After five years of absence, my soldier son came home to find me on my knees scrubbing my own floors, while his wife and mother sat on the sofa, quietly sipping their coffee.

After five years of absence, my soldier son came home to find me on my knees scrubbing my own floors, while his wife and mother sat on the sofa, quietly sipping their coffee.

The acrid smell of detergent burned my nostrils as I knelt on the cold wooden floor, scrubbing the same spot over and over again.

My knees were killing me, but stopping was out of the question. I’d learned that a long time ago. In this house, resting was considered laziness, and laziness was always punished.

The bucket next to me was half empty, the water already grey. My hands were raw, chapped, and trembling, but I kept going. I had cleaned this floor so many times that I could trace every scratch with my eyes closed.

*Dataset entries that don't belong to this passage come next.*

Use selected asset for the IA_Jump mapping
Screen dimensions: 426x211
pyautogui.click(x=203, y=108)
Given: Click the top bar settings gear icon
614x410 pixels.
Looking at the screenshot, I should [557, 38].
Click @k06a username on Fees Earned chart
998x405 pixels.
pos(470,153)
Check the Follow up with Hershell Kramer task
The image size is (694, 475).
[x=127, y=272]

On the sofa behind me, my stepdaughter Laura and her mother were comfortably settled, legs crossed, a cup of coffee in hand. They were laughing softly, engrossed in their phones, occasionally lifting their feet just enough for me to wipe underneath. To them, I wasn’t family. I was a piece of furniture. Something useful, silent, and easily forgotten.

Then I heard the front door open.

My heart stopped beating.

I instinctively lowered my head and scrubbed faster. If the floor wasn’t spotless, Laura would raise her voice again. She always found something to complain about: too much water, not enough shine, the wrong detergent. I braced myself for another humiliation.

“Mom?”

The sound of that voice completely paralyzed me.

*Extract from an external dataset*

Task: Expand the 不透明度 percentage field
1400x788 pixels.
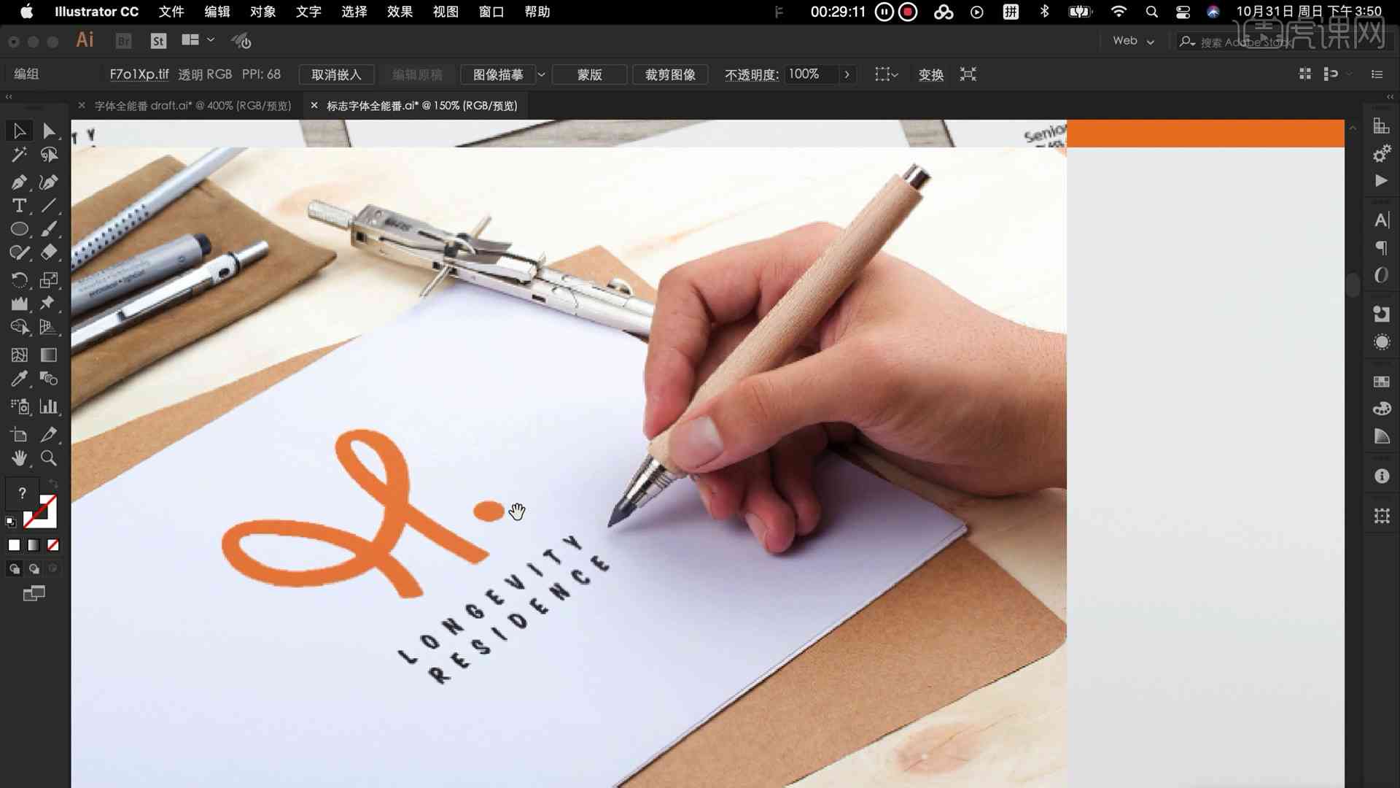Action: point(846,74)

I would have recognized him among a thousand. I would have recognized him in the middle of a crowd of thousands of people, even after years of silence.

Slowly, fearing that my eyes might deceive me, I raised my head.

A man stood on the doorstep, dressed in a military uniform, covered in dust after a journey, a heavy backpack on his shoulder. His body was straight, disciplined… but his eyes were tired.

That was my son.

Alex.

My Alex, who had been absent for five long years.